Task description:
Work through the data below and give the number of lines holding the word "agent", without any other text.

Materials provided:
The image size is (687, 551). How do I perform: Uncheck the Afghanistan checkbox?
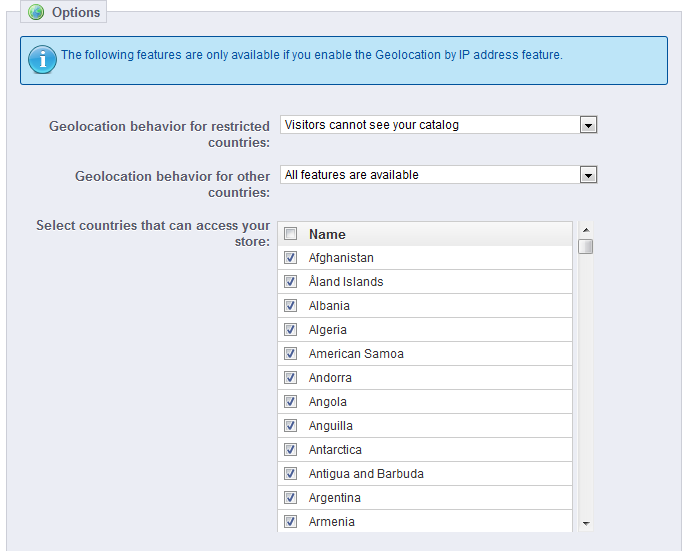click(290, 258)
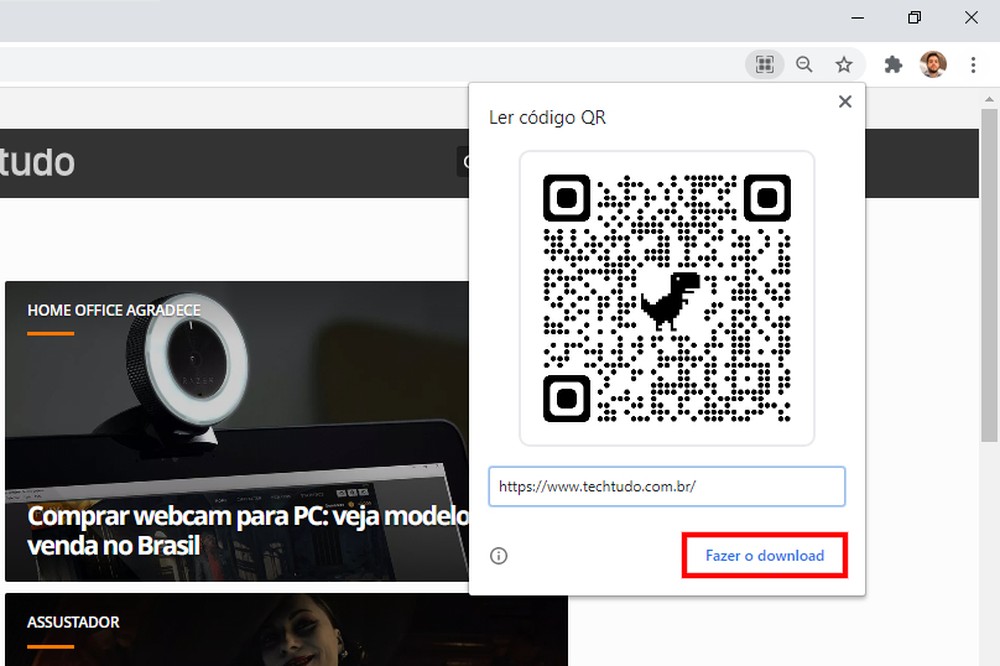Screen dimensions: 1000x666
Task: Click the HOME OFFICE AGRADECE tag
Action: pyautogui.click(x=114, y=310)
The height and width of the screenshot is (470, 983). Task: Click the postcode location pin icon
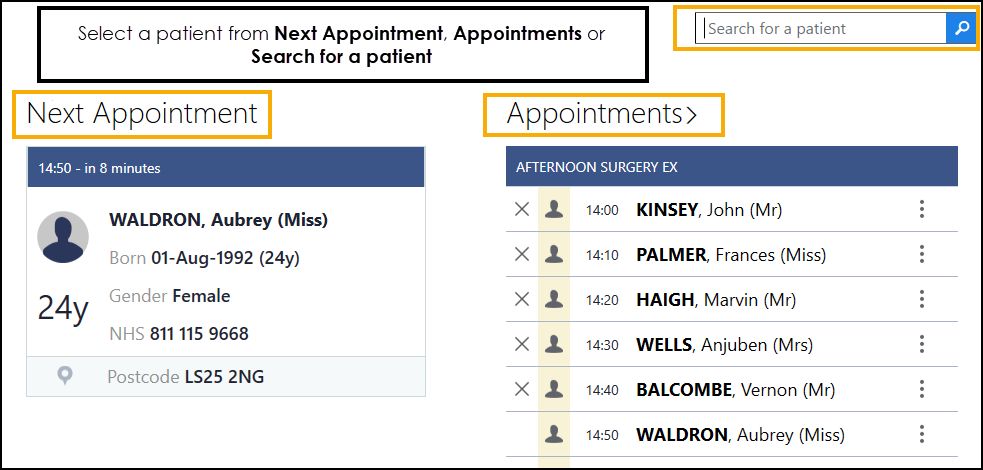coord(65,376)
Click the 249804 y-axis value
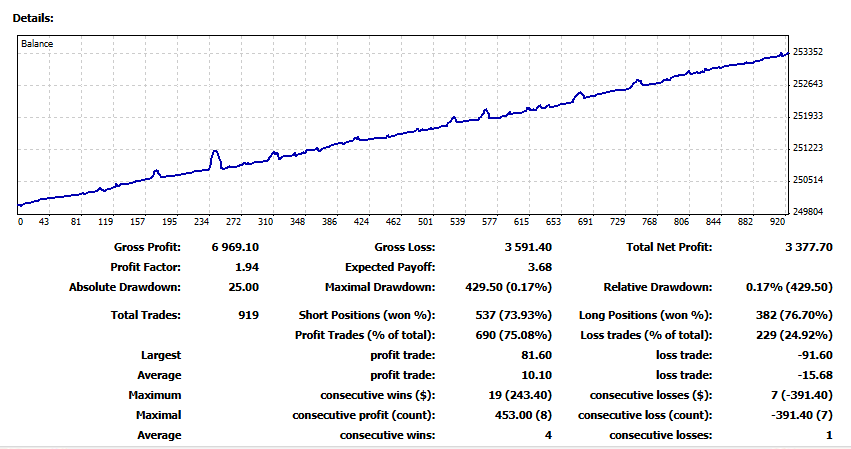 [807, 212]
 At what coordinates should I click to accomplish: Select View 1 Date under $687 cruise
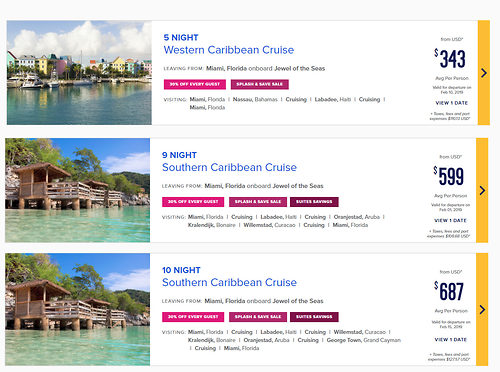451,339

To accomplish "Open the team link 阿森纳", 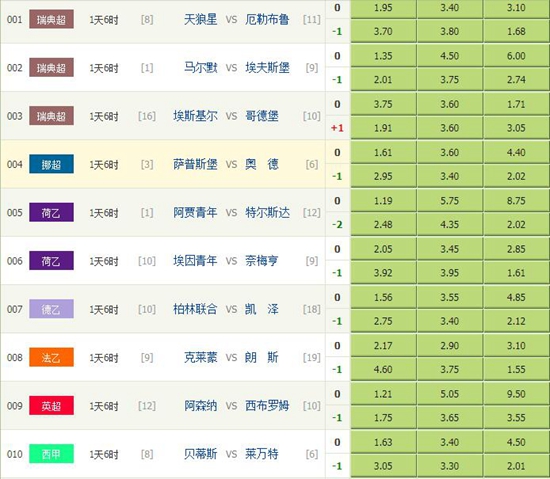I will [201, 406].
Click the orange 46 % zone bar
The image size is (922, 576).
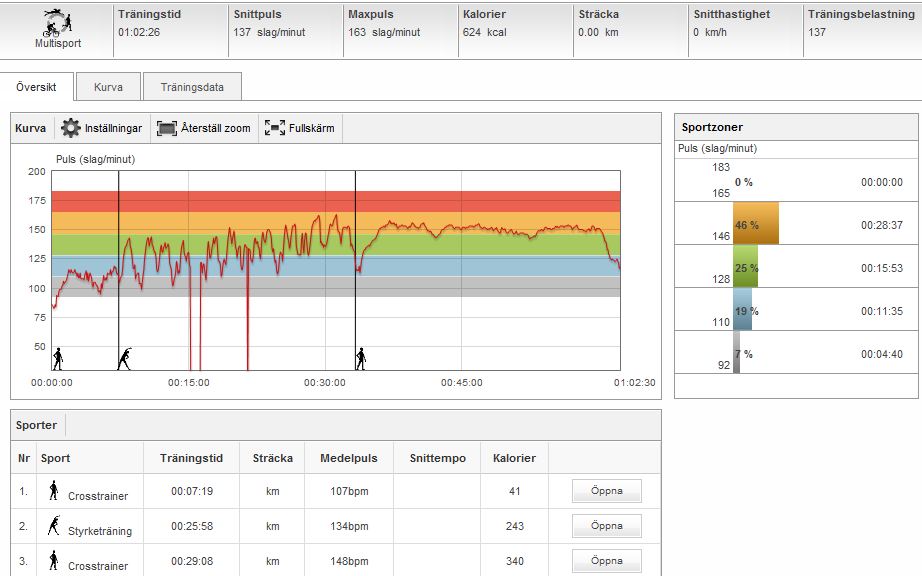pyautogui.click(x=755, y=225)
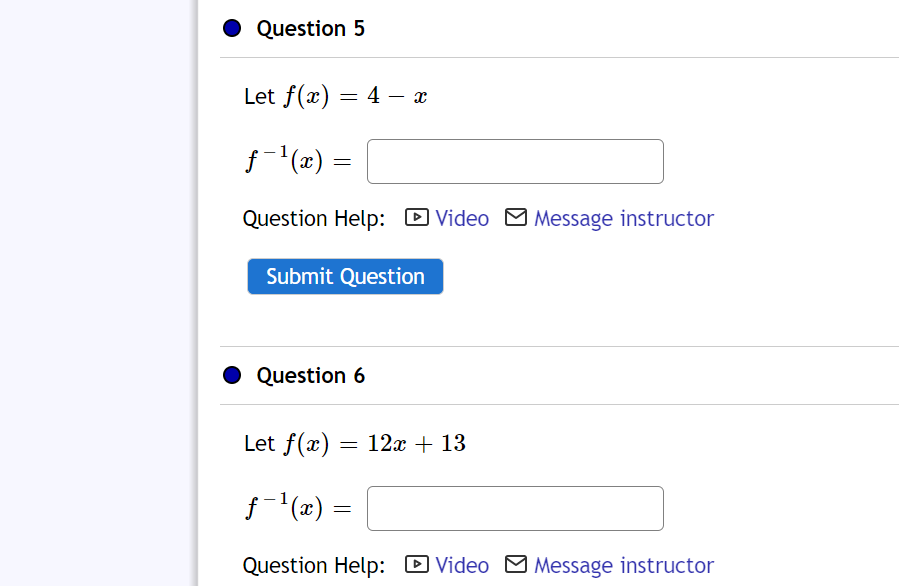The image size is (899, 586).
Task: Select the mail icon before the second Message instructor link
Action: point(515,564)
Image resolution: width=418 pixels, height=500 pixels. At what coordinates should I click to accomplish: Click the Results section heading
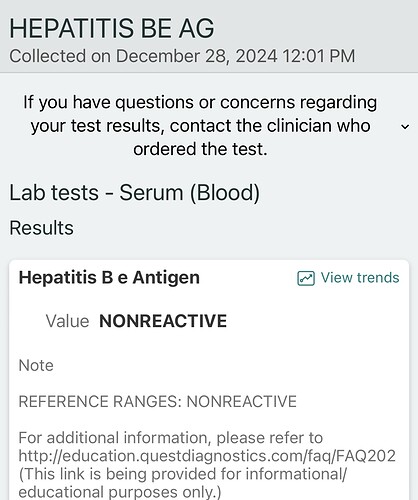click(41, 228)
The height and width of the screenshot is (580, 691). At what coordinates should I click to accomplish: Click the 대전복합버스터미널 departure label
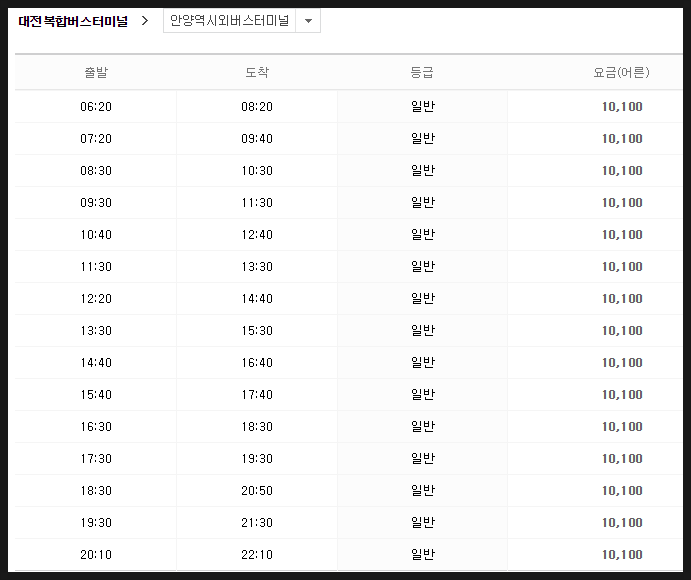pos(73,21)
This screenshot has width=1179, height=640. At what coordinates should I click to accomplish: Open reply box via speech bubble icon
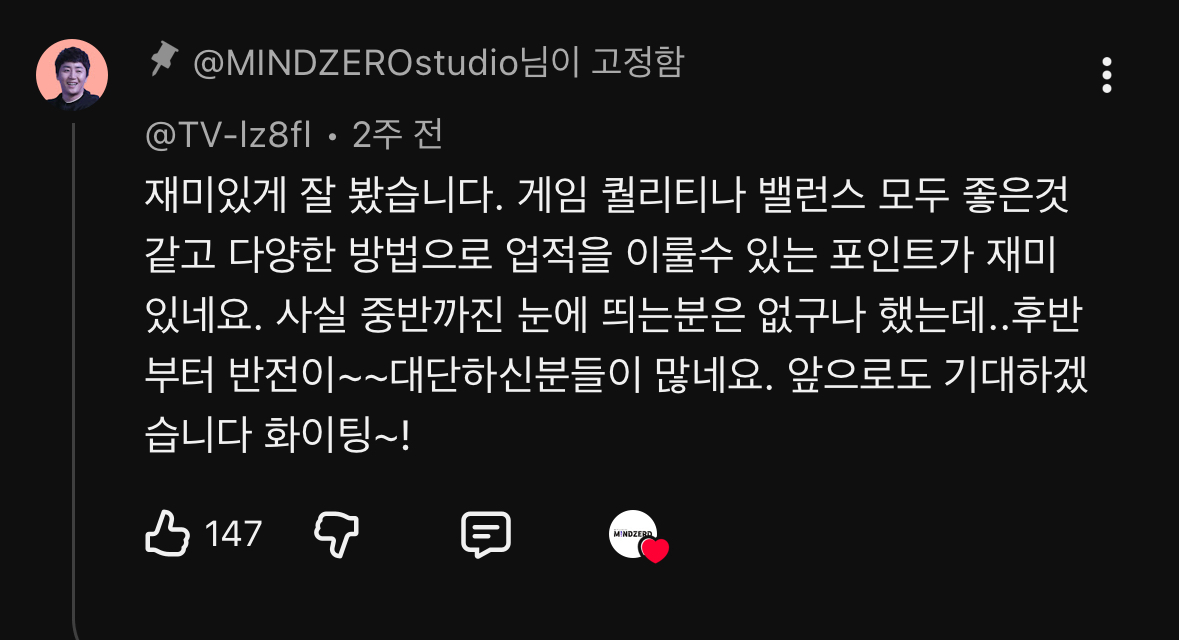(486, 535)
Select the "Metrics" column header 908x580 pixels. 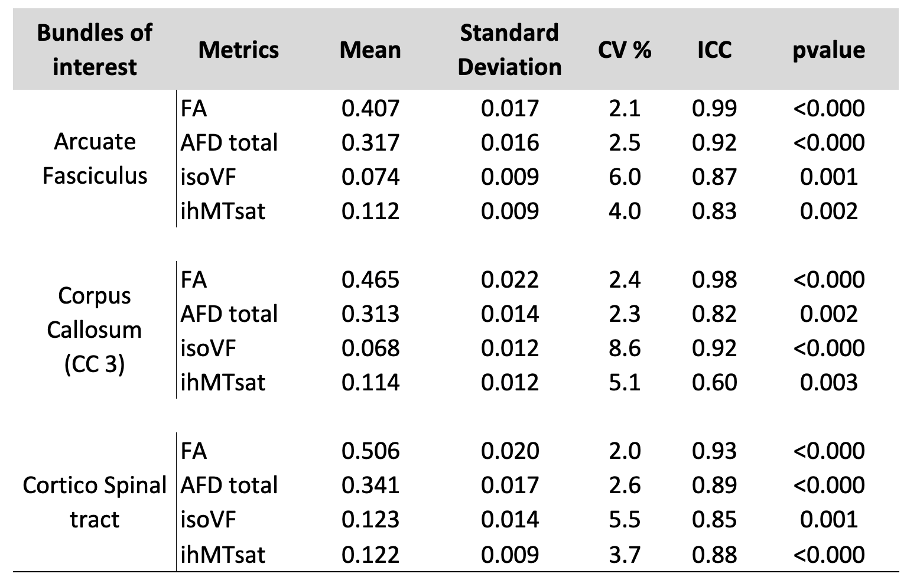238,50
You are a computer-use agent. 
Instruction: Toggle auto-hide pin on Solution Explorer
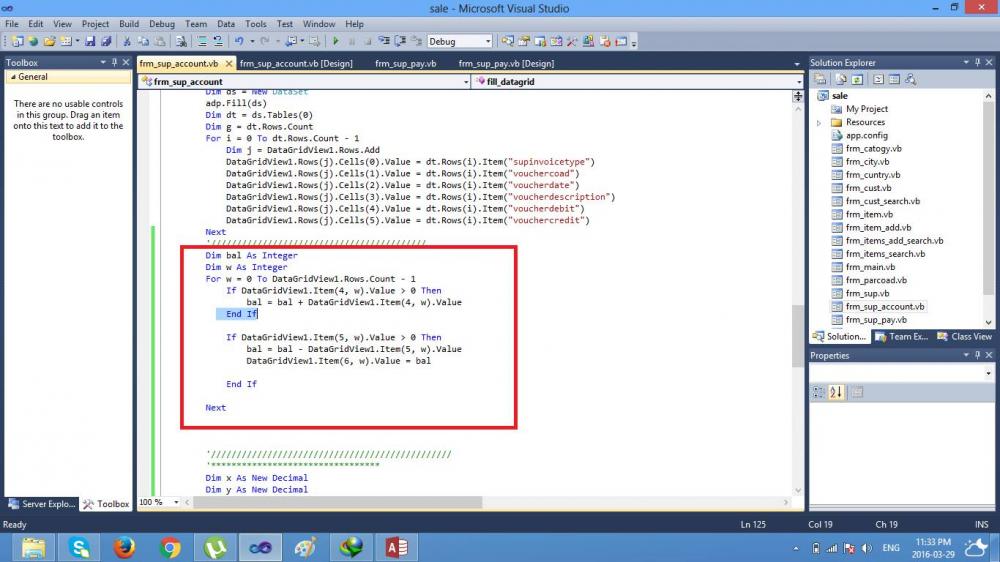(977, 63)
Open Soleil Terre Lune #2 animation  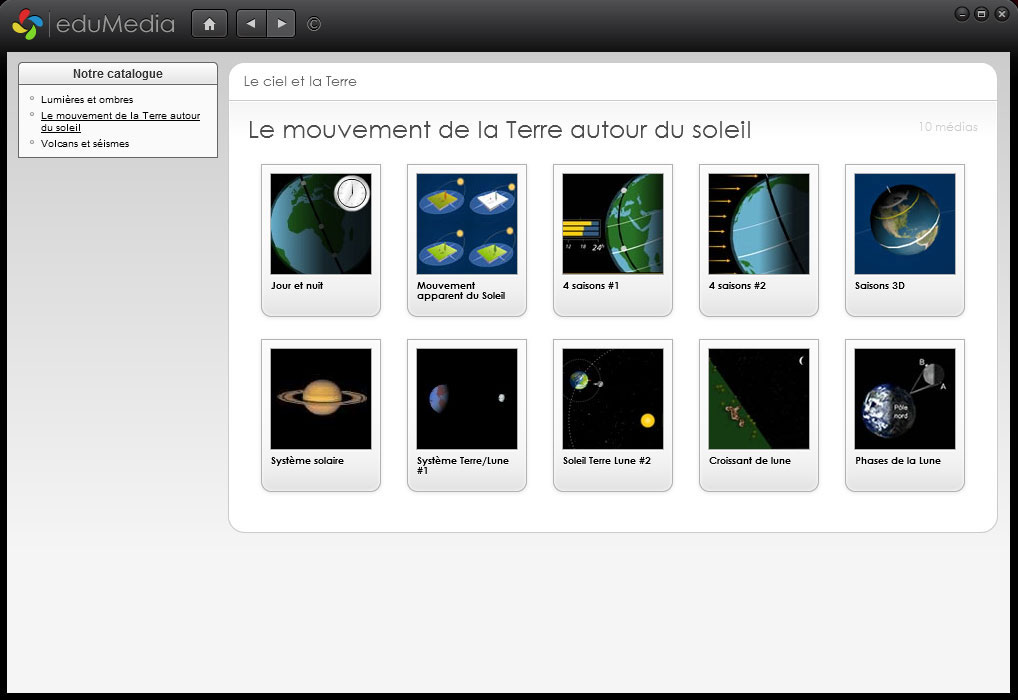(613, 399)
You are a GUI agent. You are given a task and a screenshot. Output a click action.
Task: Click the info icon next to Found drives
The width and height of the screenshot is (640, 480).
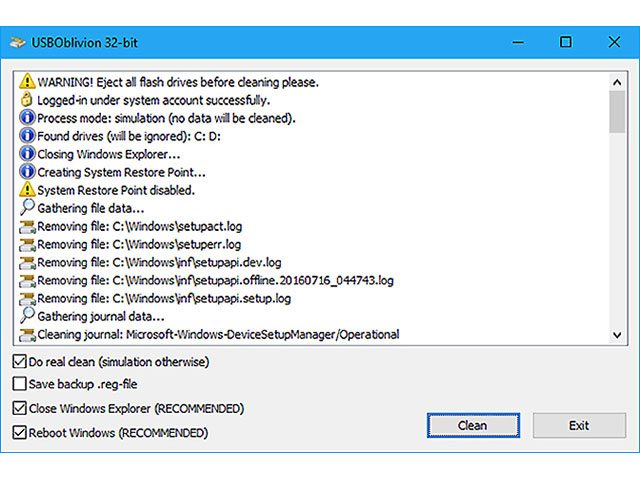point(28,136)
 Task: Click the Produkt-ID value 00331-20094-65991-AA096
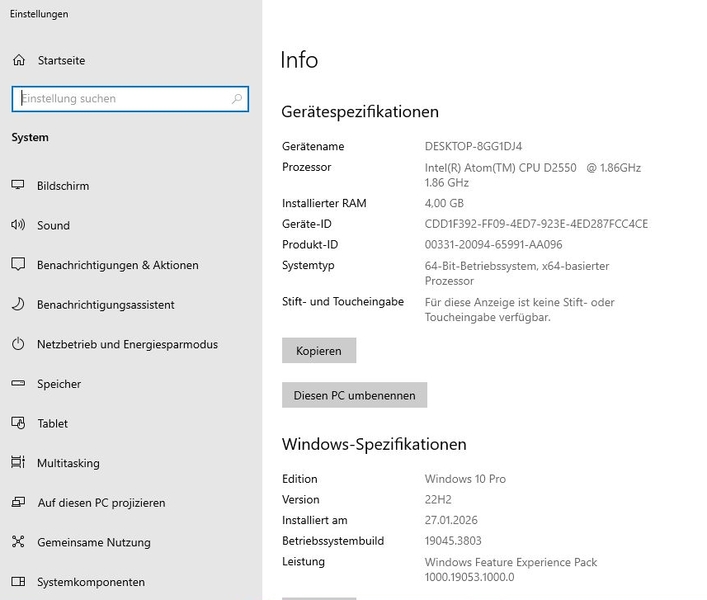click(493, 245)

Solved exercise:
2